Essentially, the approach to conflict transformation and reconciliation in the area of history education studied by social psychologists and scholars of conflict resolution concerns the transformation of ethnocentric master narratives that reproduce essentialist and reified forms of identity and social representations of the past and the cultivation of “historical literacy” that promotes critical thinking, multiple perspectives, and reflective attitudes to historical representations (Seixas 2004). Studies in social psychology and conflict transformation point out that the teaching of history as heritage (Lowenthal 1996), essentialist representations of the past and identities, presentation of single, one-sided and dogmatic narratives of past conflicts that victimize and glorify the own group and delegitimize and vilify the “enemy group” can legitimize and protract past conflicts and limit the possibilities for conflict transformation and reconciliation (Carretero et al. 2012; Psaltis et al. 2017). Approaches that can contribute to conflict transformation and reconciliation include transformative history teaching that teaches students historical thinking skills, and promotes multiperspectival approaches to sensitive and controversial issues, critical understanding of the conflictual past, and regret for ingroup past wrongdoing (Wineburg 2001; Seixas 2004; Psaltis et al. 2017). Social psychologists also focus on the promotion through history education of processes of humanization, empathy, intergroup contact, and dialogue which can help groups become more inclusive, open-minded and accepting of the “other” (Psaltis et al. 2017: 5).

 

There is an emerging body of empirical research that evaluates the impact of history teaching on intergroup attitudes and relations. Tsafrir Goldberg (2017) has studied the effects of teaching the history of the Israeli–Palestinian conflict using a comparative empirical method (involving groups of self-selected Jewish and Arab-Israeli high school students following three different approaches to the study of history) on intergroup attitudes, perception of in-group responsibility, and intergroup interaction. His research confirms the findings of other studies that have established that official single narratives reduce interest in the other’s perspective which can replicate glorification and victimization of the own group and justification of its role in the conflict. By contrast, the dual-narrative approach, which stresses mutual acknowledgement and affirmation for both sides’ narratives, nonjudgmental listening and perspective-taking, empathy for the other’s suffering, and humanizing the views of the other, increased interest in the other’s perspective, especially among Arab Israelis. This approach can reduce competitive victimhood and enhance empathy for the out-group perspectives, and critical thinking can decrease biases and the influence of political affiliation on in-group responsibility and increase critical reflection on self-legitimizing narratives (Goldberg 2017: 280). Goldberg (2017: 293) concludes that teaching multiple perspectives has a potential to serve the goals of increasing intergroup perspective-taking motivation and improving intergroup deliberation on conflict, and that the outcome does not risk learners’ national identification and esteem. The limitations of the study were the sample of students, its voluntary nature, the duration of the research, and the application in an extracurricular setting. These limitations, however, do not invalidate the findings.

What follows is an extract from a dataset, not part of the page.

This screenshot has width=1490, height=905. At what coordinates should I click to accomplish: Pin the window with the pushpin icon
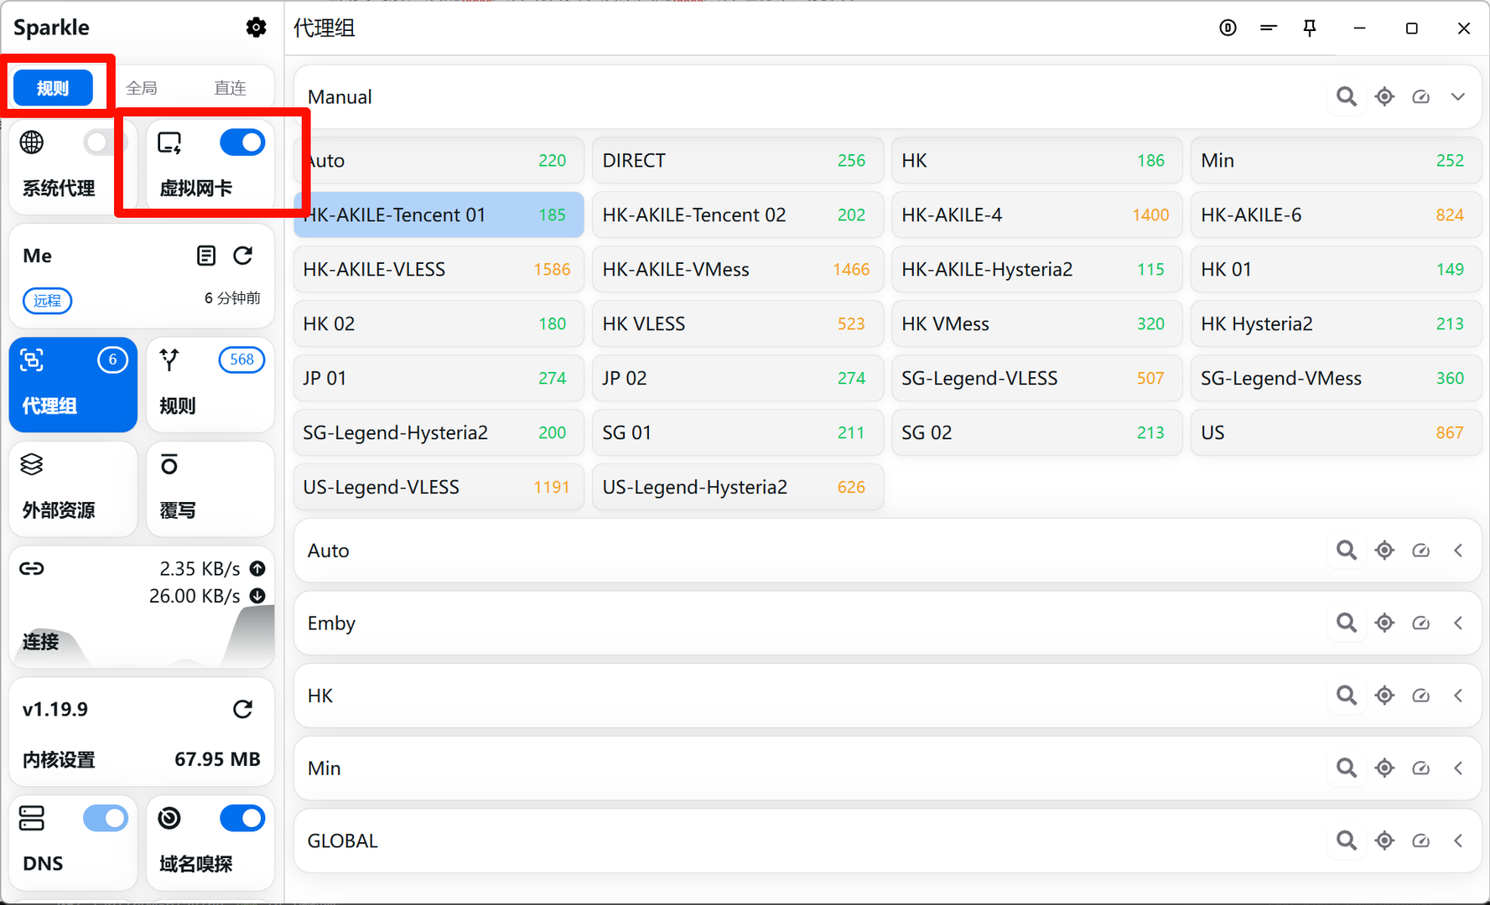pyautogui.click(x=1309, y=28)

Goldberg’s (2017) study also produced evidence that confirmed the assumptions concerning the effect of the stronger party’s acknowledgment of responsibility on the weaker party’s reconciliatory attitudes. This finding is important for the context of asymmetric power relations in relation to past conflicts in Ukraine. To date neither Ukraine nor Russia nor their respective successor communist and other leftist parties or veteran organizations have accepted responsibility for the violent acts committed during the Soviet period, and the transitional justice process that started in the late 1980s has mostly concerned the rehabilitation of victims of past wrongdoing.

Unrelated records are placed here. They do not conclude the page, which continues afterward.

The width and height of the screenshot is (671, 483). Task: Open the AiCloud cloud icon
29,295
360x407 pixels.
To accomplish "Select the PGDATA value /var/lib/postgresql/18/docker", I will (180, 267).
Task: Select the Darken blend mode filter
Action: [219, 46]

Teachers play an important role as mediators of official curricula and school textbook narratives and conciliators of different social memories and narratives in the classroom. Their own values, mapping of in- and out-groups, and definitions of community are reflected in the teaching of history and shape the meaning of national identity transmitted in the classroom and the reproduction of intergroup prejudice (Korostelina 2015). A classroom can be seen as a communicative space where teachers can choose between commutative styles and teaching strategies, from a traditional patriotic approach based on factual knowledge to a critical and multiperspectival one that contests national myths and involves critical self-reflection and learning to respect other positions, rights, and values (Kello and Wagner 2017: 206–7).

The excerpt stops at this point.